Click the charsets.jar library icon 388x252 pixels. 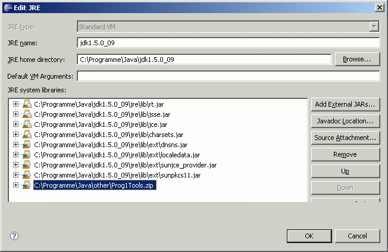click(26, 135)
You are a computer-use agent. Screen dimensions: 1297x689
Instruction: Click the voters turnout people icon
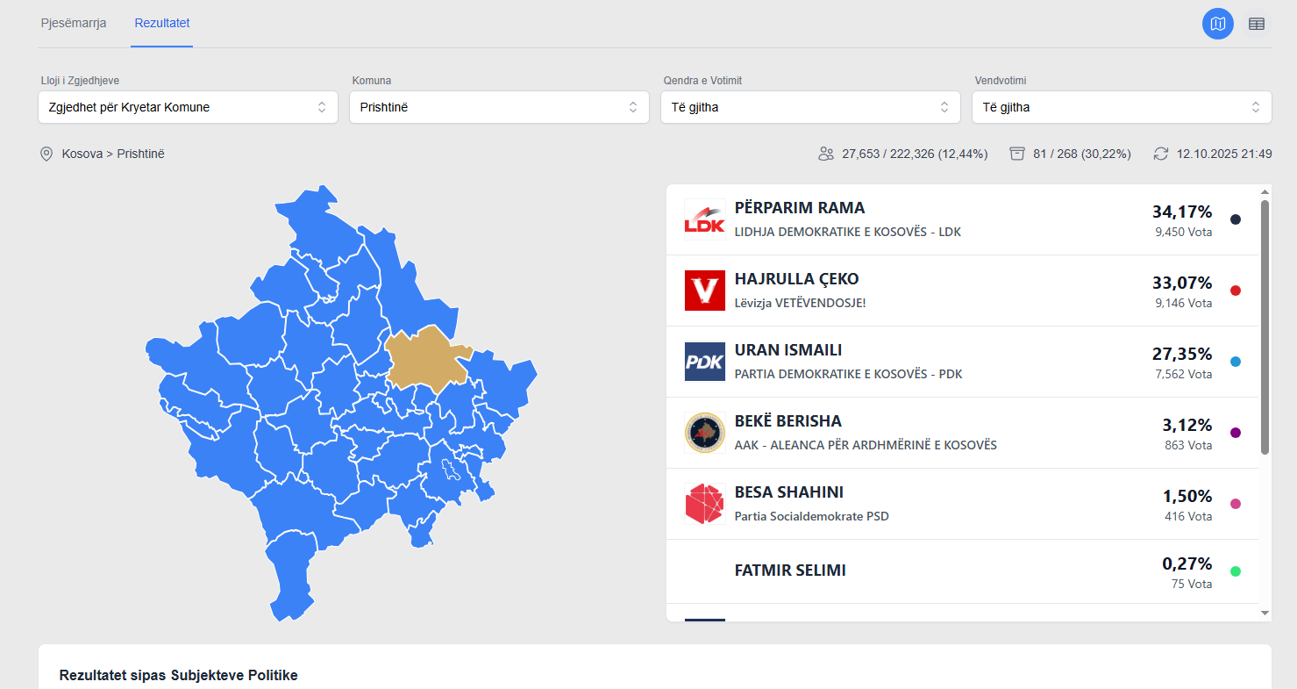click(825, 154)
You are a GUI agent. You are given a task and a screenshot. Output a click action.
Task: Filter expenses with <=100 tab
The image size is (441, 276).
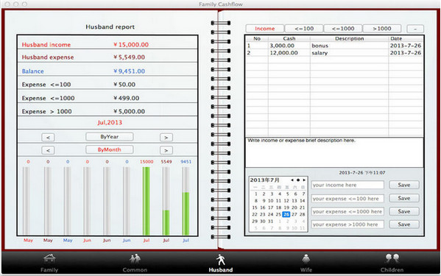[x=304, y=29]
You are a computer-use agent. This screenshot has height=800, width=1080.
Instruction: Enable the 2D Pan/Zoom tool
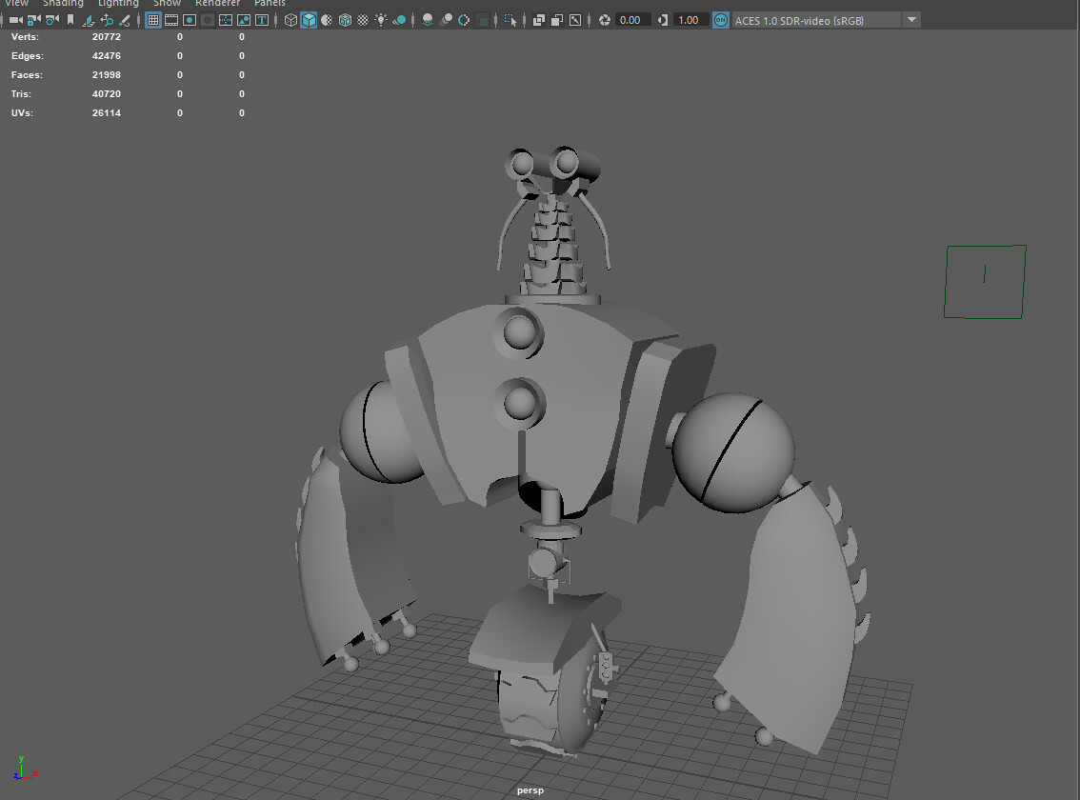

----

(Prompt): Pictures are to be left out, and each line from the one that contains "You are a computer-use agent. This" through the end of the listing is to be copied exactly.

(Reply to the exercise):
You are a computer-use agent. This screenshot has height=800, width=1080.
Instruction: Enable the 2D Pan/Zoom tool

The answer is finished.